I'm pretty much with you, except I don't think there is a chance in hell that an ultra-conservative would ever be my friend.
The test I took was not too accurate, though, as it described me as clingy and not wanting to be alone. The only thing I cling to is my absoslute NEED to have a lot of time by myself. That's why I stay up all night while the family sleeps.
I don't have a personality.
Heather: Haha! Yeah, I call bullshit.
I want to post my answer without having to take a personality test which....um....is LAZY one of the acronyms?
@Sus:
Sometimes it's better sometimes to be a social scaredy-cat than to lack social boundries. And Atreyu let me borrow Falcor on the condition that I feed him and scratch him behind his ears.
@Badass:
Yeah, this post is a bit more academic than usual. I find some of this stuff facinating.
@Lola:
Yeah, I take the results with a grain of salt, because how you look at yourself and how the world looks at you are two very different things. I need my space too.
@Heather:
I'm with Sus. I think you're fibbing. Hmmm. Which shrink gang has the fibbers?
@Grace:
Take the test, lazy. It's painless, and you might get insight into your narcoleptic tendencies.
ENFJ -- The Teacher and The Idealist... hmmm, could I argue these tests are arbitrary if you knew that I was a teacher for 9 years and have otherwise only worked for non-profits??
@AnnaC:
Really?
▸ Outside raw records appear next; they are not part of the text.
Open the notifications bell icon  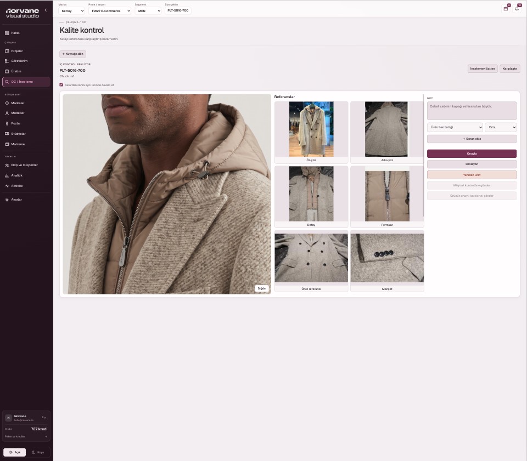click(517, 9)
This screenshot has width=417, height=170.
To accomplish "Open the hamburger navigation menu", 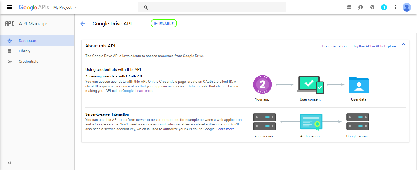I will point(10,7).
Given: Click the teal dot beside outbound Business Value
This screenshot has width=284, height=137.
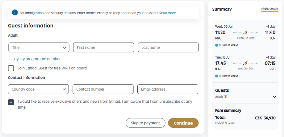Looking at the screenshot, I should pos(217,45).
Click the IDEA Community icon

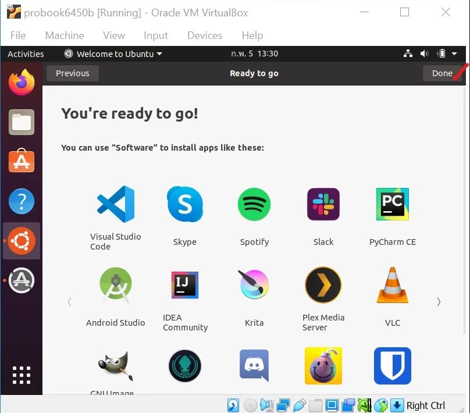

HA! See, I KNEW there was something to all this psych stuff.
Okay, I have no friggin' idea what personality test I just took, but apparently my greatest personality trait is that I am conscientious.
Anyhoo, have a fantastic weekend...only 2 1/2 hours until mine starts.
@ employee no. 3699:
I've always felt I'm not conscientious enough. It's a good trait to have.
Hope you enjoy your weekend too!
Can't I just strangle someone with my underwear without having to take a test to see what it all means?
@Mongolian girl:
I guess that could work...
But, after that person is lying there dead with (insert favorite underwear brand here) wrapped around their neck...aren't you gonna wanna know the "why?" lol.
Oh...I probably wouldn't actually strangle someone to death with my underwear. I would probably just say..."I am SO going to strangle you with my underwear!" Maybe testing could help with that? You know..."Why would I say that and think it's really, really funny?"
Alright dude, I have been as patient as I can be, now wwhennnn can I expect payment!!? ~ Kings of Comedy... alright serious though, I let Monday go because well..it's Monday. Now Tuesday has come and gone. It's time for you to drop a little catnip on us. Come man, I need a hit!!! [tweek][tweek] =)
My boy Food Dawg, where you be at?
Mic check 1, 2, 3. Is this thing on? Is there an Aub in the house? Jeellloooo???
Huh. Did you die?
Yeah, dude. You forget how to type?
ditto
break the silence already
Aub! Aub! Wherefore art thou Aub!
Shoot I guess you died. Or totally abandoned your blog? Or are busy in real life?
Seriously, we're really annoyed with this little game you're playing. Stop toying with us!!
And Sus totally made a have you seen me milk carton of you on her blog. Which is impressive.
Aub...what the hell. Are you trying to make us all die waiting for you to post? What's up?
umm... could you at least send a smoke signal?